Simpático para la izquierda

Pero esta obra, claro, le hizo simpático para la izquierda y para el progresismo, aunque sólo hablaba de derechos fundamentales en los que cualquier persona decente debería estar de acuerdo, más allá de otros cortes ideológicos.

Más aún Cinco horas con Mario, de 1967, donde Menchu -una mujercita prejuiciosa, burguesa, clasista, envidiosa, superficial y egoísta revestida de una suave patina de decencia y sobriedad; pero también frustrada y llena de dolores- se hinchaba a hablar con su marido finado, que quedó en el imaginario como el intachable filántropo, el catedrático de instituto, el comprometido periodista e intelectual, el idealista, el social, el solidario. El progre de todo esto.

El caso es que, aunque la España del momento recibió esta obra como una hostia a la moral imperante y una defensa del humanismo de Mario, sus tejidos internos cambiaron con el tiempo y la panorámica se abrió.

Lo explicaba el propio autor en la edición de 2008 para sus Obras Completas: "Escrita esta novela hace más de cuatro décadas, una lectura actual me ha llevado a revisitar mi juicio inicial: creo que Mario se pasó de rosca, se mostró un marido radical ante un problema baladí", reflexionó. "Menchu, como era frecuente en la época, no era más que una burguesita con un lenguaje mecánico, lleno de tópicos e ideas heredadas, pero sin ninguna tacha profunda”.

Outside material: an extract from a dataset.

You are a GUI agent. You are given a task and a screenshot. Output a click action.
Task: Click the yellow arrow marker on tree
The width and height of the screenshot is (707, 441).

Decía el escritor que bastaron unos años para que las cosas empezaran a cambiar. "Los lectores ya no se mostraban unánimes en sus juicios. Mario no era el bueno ni Menchu la mala. ¿Por qué iba a ser bueno Mario? ¿Por qué mala Menchu? ¿Por haber recibido una educación trasnochada? Mario, tan entregado a su causa, no entendió que, con muy poco esfuerzo, su esposa se habría puesto de su lado”. Esa es la gran complejidad y el gran valor de Delibes: su incapacidad para venderse, para ser encuadrado. Su mirada larga para el matiz. Su pelea sentada contra el cinismo. No llegaría a las manos, no le hacía falta. Podía escupir a los pies de las miserabilidades. De todas. Y después se amasaba los cabellos, con la frente arrugada, con el gesto cansado.